Plant-derived pharmacological chaperones for treatment of phenylketonuria (PKU)
US Patent 10426751
EP Patent 3242658
Stage of Research
Proof of Principle data available
Business Development and Copyright
Pharmacological chaperones (PCs) are a promising strategy for the treatment of genetic disorders based on enzyme enhancement therapy, such as phenylketonuria (PKU). PKU is a common in-born error of amino acid metabolism that is related to more than 500 disease-causing mutations of phenylalanine hydroxylase (PAH) or by a defect in the synthesis or re generation of tetrahydrobiopterin (BH4). To date, lifelong dietary Phe restriction and BH4 supplementation are the only accepted treatment options for PKU patients. However, special low-protein diets can lead to malnutrition, psychosocial or neurocognitive complications due to poor compliance, while BH4 therapy is costly and only 20-30% of PKU patients are responsive.
Using a novel screening strategy to identify small molecules from a chemical library with chaperone activity, McMaster researchers have identified plant-derived natural products (and synthetic analogs) that enhance the activity of denatured/inactive wild-type PAH and two clinically relevant PKU mutant enzymes. These plant-derived natural products are present in variable amounts in the human diet and thus offer a safe yet effective therapeutic treatment of PKU via nutritional supplementation, notably for patients with severe phenotypes.
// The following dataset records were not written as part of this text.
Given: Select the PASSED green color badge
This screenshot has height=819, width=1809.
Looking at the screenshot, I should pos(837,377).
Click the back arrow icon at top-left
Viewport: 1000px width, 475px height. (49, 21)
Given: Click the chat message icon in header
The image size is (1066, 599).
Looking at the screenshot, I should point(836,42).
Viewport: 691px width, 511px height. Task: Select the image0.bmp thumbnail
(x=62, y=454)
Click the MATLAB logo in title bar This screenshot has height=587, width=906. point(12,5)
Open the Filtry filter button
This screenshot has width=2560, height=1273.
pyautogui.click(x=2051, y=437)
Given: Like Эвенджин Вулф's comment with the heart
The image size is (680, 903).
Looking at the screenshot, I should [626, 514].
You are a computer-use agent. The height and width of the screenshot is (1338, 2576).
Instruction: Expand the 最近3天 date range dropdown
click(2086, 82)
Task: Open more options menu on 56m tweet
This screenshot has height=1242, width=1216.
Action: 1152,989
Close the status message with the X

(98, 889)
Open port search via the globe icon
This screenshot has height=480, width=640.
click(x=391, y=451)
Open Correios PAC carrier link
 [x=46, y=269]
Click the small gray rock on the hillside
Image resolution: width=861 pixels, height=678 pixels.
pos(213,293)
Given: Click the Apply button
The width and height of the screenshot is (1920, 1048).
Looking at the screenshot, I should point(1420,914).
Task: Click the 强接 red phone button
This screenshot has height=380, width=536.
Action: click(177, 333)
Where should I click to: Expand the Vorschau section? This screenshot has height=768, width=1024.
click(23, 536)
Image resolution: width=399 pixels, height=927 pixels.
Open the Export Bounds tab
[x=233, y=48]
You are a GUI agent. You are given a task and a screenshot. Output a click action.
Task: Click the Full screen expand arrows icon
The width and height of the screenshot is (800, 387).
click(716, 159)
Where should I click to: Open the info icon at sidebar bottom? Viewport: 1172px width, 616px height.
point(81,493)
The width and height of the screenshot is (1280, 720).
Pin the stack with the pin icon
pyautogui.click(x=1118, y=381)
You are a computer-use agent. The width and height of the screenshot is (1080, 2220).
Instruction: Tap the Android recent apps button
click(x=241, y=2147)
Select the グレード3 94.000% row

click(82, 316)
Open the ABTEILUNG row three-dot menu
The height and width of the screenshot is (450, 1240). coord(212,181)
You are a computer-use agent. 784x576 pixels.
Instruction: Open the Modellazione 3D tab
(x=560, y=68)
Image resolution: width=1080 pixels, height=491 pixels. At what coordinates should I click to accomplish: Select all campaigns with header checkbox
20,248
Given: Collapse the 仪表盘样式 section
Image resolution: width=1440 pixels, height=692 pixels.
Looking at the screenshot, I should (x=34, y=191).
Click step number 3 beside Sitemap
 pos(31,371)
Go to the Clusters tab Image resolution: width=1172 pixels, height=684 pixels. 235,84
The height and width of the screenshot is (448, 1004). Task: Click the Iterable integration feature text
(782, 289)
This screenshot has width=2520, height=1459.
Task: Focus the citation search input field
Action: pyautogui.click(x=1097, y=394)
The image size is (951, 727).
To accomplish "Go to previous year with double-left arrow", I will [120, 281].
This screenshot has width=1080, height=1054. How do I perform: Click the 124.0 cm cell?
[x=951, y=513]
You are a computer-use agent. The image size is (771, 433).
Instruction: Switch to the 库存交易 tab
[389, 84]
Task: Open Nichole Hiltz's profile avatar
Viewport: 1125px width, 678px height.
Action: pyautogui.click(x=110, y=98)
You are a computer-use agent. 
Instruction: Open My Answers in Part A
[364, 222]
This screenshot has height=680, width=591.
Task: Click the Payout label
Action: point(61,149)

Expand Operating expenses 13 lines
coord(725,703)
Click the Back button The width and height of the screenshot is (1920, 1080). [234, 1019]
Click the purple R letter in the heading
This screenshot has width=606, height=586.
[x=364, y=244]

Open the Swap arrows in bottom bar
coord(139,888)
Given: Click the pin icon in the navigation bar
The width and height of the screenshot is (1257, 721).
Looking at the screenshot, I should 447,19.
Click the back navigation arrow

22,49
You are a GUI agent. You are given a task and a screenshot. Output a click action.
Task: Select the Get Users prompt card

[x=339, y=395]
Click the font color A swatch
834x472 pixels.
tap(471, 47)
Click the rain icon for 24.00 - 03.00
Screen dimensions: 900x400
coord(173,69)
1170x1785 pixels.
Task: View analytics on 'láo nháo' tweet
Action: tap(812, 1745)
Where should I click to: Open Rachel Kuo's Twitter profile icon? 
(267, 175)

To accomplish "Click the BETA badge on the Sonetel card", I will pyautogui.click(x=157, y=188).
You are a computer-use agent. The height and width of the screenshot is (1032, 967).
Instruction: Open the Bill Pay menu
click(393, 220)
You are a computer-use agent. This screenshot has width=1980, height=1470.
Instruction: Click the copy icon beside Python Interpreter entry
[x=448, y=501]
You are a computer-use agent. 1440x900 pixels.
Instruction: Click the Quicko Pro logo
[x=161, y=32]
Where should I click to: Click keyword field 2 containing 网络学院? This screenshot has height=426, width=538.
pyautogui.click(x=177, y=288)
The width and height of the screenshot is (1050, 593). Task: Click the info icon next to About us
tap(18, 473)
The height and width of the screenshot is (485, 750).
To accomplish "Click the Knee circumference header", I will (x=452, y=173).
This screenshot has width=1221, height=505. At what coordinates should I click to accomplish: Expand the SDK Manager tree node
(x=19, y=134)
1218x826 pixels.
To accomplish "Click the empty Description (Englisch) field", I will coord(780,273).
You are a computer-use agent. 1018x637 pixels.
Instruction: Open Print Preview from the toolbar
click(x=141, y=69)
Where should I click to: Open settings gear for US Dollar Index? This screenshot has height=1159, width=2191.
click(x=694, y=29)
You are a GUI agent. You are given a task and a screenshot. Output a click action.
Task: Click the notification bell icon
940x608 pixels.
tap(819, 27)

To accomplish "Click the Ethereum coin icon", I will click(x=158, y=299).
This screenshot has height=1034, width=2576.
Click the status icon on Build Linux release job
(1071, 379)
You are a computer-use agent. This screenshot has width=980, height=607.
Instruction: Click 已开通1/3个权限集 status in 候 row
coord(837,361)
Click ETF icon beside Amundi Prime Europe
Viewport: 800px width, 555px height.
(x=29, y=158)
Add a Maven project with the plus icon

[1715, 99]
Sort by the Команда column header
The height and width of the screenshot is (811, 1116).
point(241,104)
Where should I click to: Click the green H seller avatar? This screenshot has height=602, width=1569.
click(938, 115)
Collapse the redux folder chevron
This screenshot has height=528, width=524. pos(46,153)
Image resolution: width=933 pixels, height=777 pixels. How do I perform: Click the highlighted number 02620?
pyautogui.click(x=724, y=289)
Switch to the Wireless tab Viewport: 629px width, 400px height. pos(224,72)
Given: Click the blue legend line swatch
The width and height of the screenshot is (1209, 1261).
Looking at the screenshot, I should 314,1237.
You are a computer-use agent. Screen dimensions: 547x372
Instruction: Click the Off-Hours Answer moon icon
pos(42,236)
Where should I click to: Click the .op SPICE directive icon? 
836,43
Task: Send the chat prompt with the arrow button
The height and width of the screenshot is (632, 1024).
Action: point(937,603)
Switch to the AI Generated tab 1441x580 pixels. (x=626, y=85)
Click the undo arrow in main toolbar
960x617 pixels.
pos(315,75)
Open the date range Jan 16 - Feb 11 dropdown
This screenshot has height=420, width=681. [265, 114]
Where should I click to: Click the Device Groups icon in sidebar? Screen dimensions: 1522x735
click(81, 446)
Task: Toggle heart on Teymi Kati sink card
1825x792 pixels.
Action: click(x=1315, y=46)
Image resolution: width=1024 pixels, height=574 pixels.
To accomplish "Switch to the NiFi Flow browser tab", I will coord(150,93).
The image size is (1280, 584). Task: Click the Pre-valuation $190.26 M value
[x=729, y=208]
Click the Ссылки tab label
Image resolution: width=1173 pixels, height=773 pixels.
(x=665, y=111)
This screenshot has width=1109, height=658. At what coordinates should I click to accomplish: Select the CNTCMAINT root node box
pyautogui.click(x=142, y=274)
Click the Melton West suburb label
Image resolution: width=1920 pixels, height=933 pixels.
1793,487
Applications and Advantages
- Enzyme replacement therapy has recently been shown to reduce plasma Phe levels by 40% in mouse models of PKU. However recombinant enzyme therapy is costly and requires careful monitoring to avoid toxicity and immunogenicity.
- Only a handful of studies have identified putative PCs to correct the folding of PKU mutants and most of these have had only modest efficacy in enhancing mutant PAH activity.
- The current PCs can be administered orally and are safe natural products already present in the human diet. They offer a simple way to rescue mutant PAH from cellular degradation in vivo thus enabling rapid clinical translation. An unprecedented 5-fold enhancement in mutant PAH activity has been demonstrated with lead PC candidates.